The soft-grip trigger connects to the head with a heavy-duty steel connection cable, which should provide years of dependable use. The jaw features an anti-slip material, and the tip is suitable for grabbing smaller objects.
Unger’s Nifty Nabber seems designed primarily for outdoor use, given that it has an ultra-strong gripper and quite a bit of exposed metal surrounding its large rubber jaws. That doesn’t mean that it’s less effective for indoor use, but it is slightly less nimble than some other models.
A built-in magnet towards the tip is useful for picking up small metal items, and the grabber’s powerful enough to lift larger objects. The one significant drawback is the reversed grip, which isn’t quite as comfortable or easy to use as a more traditional trigger-style grip.
Reaching assist tools certainly aren’t a one-size-fits-all purchase. You’ll need to consider your senior’s mobility challenges carefully, along with the unique features and specifications of the product in question. Here are a few factors to keep in mind.
Start by identifying the user’s needs and challenges. Is the user having trouble reaching items in the back of the pantry, or do they need to pick up items off the floor? Do they use a wheelchair? Will they need to keep the grabber near them at all times?
Questions like this will help guide you to a particular model. They suggest features like reach length, gripper texture, and grip trigger pull weight. When in doubt, start with a particular task and a tape measure. Find the distance between the upper shelf and the user’s maximum reach, for instance, and you’ll have a good idea of what size grabber to look for.
The goal is to allow your loved ones to pursue the activities they enjoy with limited assistance. There’s even evidence that the use of low-cost assistive technology, like a grabber, can improve emotional security and safety in older adults!

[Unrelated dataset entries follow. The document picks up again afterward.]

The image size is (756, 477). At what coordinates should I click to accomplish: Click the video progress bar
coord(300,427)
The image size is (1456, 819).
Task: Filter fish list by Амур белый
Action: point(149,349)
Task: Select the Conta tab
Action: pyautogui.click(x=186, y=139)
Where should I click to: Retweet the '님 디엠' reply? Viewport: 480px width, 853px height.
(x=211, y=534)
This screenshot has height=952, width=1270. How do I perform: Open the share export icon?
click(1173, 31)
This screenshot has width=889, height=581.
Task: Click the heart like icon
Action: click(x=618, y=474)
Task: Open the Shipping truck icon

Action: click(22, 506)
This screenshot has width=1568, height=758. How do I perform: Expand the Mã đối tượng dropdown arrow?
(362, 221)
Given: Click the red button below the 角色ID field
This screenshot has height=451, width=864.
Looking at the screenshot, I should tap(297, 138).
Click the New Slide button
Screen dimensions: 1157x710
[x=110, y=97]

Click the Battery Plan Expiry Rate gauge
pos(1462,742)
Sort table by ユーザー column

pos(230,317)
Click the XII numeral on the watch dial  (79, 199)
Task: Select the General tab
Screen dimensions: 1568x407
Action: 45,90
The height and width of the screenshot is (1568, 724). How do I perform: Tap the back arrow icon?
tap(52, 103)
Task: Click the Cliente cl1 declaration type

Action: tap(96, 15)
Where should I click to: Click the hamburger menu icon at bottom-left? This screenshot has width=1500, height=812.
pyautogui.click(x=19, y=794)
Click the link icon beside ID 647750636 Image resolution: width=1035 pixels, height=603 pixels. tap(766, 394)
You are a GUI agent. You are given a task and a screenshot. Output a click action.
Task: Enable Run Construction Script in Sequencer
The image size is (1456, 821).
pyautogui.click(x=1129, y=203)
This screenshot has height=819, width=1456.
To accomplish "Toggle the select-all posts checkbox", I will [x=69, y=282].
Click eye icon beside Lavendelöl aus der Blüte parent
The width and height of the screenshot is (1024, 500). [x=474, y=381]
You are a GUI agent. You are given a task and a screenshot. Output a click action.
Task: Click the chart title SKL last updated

Include the user in the purchase decision as much as possible. In one study, occupational therapists looked at the top reasons their patients weren’t using adaptive equipment following hip replacement surgery. They found that, too often, the user of the equipment isn’t included in making the choice. Even when surgery isn’t involved, the implication is that people are more likely to use assistive equipment (including a grabber) when they pick it out for themselves. An article like this one is a great place to start. Caretakers and seniors should discuss the options listed above to make the best decision for their particular needs.
Look for ergonomic grips designed for maximum comfort. People are more likely to use their grabbers when they’re comfortable, of course. Look for handles that are padded, coated with an anti-slip covering, and—perhaps most importantly—sized for the user’s hand.
For users with reduced grip strength, be sure to look for models with lightweight, full-hand triggers. A two-finger trigger is fine for lots of people who use grabbers, but for those who struggle with grip strength, a full-hand trigger will be easier and more comfortable.